● The problem
Out of the data below, copy every line with the string "capture".
+++ Entries provided +++
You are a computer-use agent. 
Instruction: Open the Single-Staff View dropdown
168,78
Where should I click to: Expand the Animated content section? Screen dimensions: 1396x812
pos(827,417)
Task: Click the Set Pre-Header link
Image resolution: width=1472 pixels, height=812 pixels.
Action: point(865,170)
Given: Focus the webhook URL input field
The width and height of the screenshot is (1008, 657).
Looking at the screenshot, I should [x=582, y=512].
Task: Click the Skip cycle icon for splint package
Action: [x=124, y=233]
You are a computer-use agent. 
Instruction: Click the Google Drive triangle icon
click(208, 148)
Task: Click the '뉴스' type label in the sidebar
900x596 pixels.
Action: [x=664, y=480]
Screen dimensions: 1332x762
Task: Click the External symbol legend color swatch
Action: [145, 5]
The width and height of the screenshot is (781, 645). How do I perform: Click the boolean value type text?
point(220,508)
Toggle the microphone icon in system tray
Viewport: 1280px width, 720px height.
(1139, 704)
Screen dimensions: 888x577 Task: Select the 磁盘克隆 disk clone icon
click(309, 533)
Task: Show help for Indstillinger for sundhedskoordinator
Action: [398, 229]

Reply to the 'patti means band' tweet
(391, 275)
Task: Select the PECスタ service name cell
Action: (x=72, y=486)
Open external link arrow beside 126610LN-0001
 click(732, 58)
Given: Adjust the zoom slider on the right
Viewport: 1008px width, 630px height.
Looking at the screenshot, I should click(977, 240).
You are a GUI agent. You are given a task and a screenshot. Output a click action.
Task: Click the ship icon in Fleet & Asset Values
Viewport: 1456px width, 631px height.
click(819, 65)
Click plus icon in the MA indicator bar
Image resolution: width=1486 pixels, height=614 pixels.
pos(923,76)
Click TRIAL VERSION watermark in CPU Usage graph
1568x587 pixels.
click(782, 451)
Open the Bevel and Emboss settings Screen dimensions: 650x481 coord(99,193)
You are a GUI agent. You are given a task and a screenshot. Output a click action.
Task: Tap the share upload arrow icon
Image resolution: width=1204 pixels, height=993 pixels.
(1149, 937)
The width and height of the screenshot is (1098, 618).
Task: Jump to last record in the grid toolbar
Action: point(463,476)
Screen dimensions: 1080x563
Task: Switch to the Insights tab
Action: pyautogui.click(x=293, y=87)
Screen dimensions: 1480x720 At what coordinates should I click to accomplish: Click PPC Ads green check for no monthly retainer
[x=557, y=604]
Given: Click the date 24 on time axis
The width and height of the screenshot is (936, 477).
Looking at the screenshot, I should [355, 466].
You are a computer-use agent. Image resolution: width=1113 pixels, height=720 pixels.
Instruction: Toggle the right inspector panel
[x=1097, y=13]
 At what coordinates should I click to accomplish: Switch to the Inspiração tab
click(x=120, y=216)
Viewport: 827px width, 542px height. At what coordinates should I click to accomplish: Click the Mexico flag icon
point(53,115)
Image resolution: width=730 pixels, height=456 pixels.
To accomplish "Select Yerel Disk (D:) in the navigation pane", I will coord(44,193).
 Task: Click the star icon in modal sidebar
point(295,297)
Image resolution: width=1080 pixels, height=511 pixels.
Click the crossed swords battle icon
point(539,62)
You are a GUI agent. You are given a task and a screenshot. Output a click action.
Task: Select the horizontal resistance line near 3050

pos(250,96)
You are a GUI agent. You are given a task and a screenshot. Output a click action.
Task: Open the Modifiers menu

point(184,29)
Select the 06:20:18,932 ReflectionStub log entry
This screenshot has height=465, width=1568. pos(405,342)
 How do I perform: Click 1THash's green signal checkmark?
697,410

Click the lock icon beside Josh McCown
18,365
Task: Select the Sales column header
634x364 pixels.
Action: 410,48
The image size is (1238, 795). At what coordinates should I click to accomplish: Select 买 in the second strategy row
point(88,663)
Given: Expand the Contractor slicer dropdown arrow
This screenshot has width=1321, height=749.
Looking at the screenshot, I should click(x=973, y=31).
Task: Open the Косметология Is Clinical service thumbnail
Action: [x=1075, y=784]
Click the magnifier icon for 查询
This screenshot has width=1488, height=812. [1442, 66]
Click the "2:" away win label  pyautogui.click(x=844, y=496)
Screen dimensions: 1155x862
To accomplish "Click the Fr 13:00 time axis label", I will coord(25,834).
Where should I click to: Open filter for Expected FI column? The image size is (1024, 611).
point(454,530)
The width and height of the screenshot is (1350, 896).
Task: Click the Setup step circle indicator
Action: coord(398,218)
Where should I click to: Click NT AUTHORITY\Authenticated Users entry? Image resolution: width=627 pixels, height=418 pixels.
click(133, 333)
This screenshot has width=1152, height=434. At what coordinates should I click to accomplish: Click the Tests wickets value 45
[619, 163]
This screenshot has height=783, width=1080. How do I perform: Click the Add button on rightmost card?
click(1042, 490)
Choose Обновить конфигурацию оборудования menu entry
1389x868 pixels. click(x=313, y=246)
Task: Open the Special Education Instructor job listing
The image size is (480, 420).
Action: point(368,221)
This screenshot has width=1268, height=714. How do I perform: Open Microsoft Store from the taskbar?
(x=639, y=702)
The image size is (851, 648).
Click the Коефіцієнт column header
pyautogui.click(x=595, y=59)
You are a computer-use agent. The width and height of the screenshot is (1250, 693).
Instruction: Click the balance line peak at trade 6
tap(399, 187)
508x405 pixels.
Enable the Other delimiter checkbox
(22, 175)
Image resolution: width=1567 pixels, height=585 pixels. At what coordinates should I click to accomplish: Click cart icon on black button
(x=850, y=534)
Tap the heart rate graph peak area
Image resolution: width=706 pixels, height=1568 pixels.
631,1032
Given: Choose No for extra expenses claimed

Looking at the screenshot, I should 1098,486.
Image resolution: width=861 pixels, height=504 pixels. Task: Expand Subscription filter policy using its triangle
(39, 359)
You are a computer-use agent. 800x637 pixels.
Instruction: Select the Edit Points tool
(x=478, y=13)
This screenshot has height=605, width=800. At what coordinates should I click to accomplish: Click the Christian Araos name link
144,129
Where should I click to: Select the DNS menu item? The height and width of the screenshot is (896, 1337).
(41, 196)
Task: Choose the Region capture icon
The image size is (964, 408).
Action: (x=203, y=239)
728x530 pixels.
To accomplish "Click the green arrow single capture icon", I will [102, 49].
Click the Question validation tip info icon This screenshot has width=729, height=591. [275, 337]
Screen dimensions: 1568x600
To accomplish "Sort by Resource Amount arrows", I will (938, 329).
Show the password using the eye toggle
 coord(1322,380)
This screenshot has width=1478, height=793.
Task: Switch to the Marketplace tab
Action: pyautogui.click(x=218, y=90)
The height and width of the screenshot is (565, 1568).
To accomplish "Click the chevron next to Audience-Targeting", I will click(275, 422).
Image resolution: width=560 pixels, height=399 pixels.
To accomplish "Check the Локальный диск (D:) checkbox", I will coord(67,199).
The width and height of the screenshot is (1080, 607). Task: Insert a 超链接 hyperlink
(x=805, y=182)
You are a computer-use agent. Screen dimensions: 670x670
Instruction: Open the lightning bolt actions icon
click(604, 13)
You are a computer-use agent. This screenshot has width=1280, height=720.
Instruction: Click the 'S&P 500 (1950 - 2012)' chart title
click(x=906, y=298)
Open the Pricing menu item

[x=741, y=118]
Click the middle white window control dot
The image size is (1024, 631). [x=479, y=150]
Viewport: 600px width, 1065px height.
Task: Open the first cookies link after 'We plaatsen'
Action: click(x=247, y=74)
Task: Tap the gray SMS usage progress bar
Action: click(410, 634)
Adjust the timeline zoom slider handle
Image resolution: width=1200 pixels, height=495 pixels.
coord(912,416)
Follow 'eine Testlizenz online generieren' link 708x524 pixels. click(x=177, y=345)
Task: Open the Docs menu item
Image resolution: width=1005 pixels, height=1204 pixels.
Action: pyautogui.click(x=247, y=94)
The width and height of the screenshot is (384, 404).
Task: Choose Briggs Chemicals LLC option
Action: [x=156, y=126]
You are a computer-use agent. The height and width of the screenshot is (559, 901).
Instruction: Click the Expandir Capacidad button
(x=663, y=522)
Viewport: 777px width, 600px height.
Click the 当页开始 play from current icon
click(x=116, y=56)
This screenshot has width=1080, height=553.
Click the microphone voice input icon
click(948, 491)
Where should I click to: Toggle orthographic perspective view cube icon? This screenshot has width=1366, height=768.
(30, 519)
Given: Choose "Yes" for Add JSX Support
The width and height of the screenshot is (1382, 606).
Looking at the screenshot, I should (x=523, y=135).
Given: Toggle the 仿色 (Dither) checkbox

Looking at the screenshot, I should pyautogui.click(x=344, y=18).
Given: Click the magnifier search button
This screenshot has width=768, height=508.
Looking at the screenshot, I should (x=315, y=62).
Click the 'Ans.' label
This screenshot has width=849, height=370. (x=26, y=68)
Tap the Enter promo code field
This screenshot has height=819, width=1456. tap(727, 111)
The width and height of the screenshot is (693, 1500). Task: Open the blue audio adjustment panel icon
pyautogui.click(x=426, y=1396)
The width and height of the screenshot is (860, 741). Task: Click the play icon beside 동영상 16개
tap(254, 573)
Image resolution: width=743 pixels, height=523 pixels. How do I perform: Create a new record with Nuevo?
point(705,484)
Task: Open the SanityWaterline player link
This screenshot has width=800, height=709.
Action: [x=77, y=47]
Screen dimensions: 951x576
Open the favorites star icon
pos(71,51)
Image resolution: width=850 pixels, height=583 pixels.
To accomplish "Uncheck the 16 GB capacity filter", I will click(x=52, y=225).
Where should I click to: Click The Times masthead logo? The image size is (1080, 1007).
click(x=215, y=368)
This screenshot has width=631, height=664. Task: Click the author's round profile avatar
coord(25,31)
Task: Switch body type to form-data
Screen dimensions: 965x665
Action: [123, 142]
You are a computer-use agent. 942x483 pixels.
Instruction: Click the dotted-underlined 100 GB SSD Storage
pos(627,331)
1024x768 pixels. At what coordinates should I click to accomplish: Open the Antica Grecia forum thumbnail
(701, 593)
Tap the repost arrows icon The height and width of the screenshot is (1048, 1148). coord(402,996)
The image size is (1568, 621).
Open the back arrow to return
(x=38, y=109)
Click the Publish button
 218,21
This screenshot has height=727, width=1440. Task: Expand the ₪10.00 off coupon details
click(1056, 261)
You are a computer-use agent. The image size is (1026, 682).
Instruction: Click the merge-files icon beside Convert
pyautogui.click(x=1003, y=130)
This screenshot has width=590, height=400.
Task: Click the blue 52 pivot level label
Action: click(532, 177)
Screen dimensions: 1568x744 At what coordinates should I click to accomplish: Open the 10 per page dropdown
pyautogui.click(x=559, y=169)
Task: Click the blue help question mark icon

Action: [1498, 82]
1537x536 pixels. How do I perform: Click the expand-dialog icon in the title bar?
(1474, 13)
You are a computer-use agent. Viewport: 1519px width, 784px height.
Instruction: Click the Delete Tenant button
+++
● Expected answer
Task: Choose the Region capture icon
To accomplish "Click the green arrow single capture icon", I will [102, 49].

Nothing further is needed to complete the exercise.